If you’re not familiar with the Westboro Baptist Church, allow me to fill you in on people who might well be on the bottom rung of the human ladder.
The church consists of Pastor Fred Phelps and his extended family. There can’t be more than 25 members in total. They are violently anti-homosexual. Phelps teaches that American deaths in Iraq and Afghanistan are God’s punishment for America’s tolerance of homosexuality.
This upstanding Christian group pickets the funerals of American servicemen carrying signs that say things like “Thank God for Dead Soldiers” and “Kill all Fags.”

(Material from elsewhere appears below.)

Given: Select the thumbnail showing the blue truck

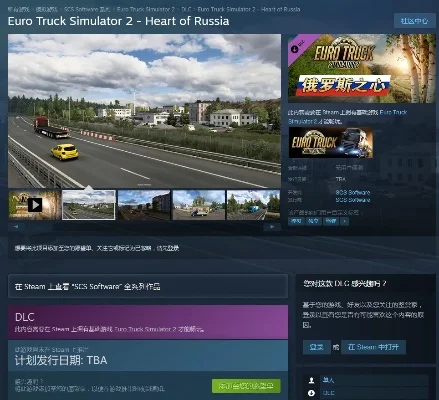Looking at the screenshot, I should [x=253, y=205].
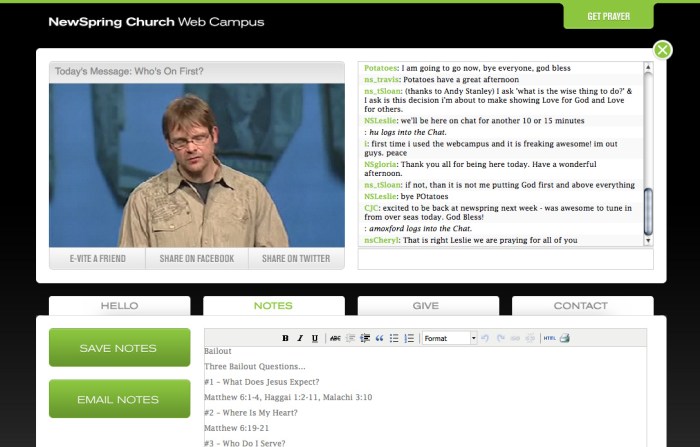Insert a blockquote in the notes

(x=379, y=339)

In 2006 they picketed the funeral of a Marine killed in Iraq. The father of the Marine sued them for emotional distress and won a $5 million judgment. Unfortunately the verdict was overturned on appeal when the district court decided that, no matter how despicable or contrary to good taste their protests might be, they were still protected speech under the 1st Amendment.
To add insult to injury, the court also ordered the Marine’s father to pay for the church’s $16,000 in legal fees. He’s refused to do so until the Supreme Court reviews the case which it has said it would do in the fall.
There are so many things wrong with this situation I’m not really sure where to begin.
Granted, one must be willing to defend the right of people to express opinions that you do not agree with. Phelps can cry and scream about homosexuality all he wants. As much as I believe what he’s saying is wrong I recognize his right to say it.
What I challenge is WHERE he is saying it. Free Speech is not unrestricted. I’ll even concede his “Thank God for Dead Soldiers” atrocity might be protected speech but not within the vicinity of a young soldier’s funeral where his grieving family has to deal with it.
Protest all you want but not within the line of sight or hearing of a soldier’s funeral. Therefore I believe the appellate court was wrong and the Supreme Court should reverse. I contend that this is a matter of restricting content and not restricting viewpoint.
No political protest, whether it be Anti-War, Tea Party or Phelps’s lunacy should be allowed with sight or hearing of a funeral, any funeral. Would that one satisfy you?
A press release from the church states “Military funerals have become pagan orgies of idolatrous blasphemy, where they pray to the dunghill gods of Sodom and play taps to a fallen fool.”
At the bottom of the press release it says “Thank God for IEDs.”
In my youth we could have solved the problem of the Westboro Baptist Church with fifteen minutes of reasoning with them behind the gym. Now we’ve become too effeminate to tolerate beating the living daylights out of someone who desperately needs it beaten out of them.
Fred Phelps and the Westboro Baptist Church are another good reason for rejecting Christianity. Any philosophy that can give rise to this sort of crap has to be a lie. What ever happened to "hate the sin but love the sinner?"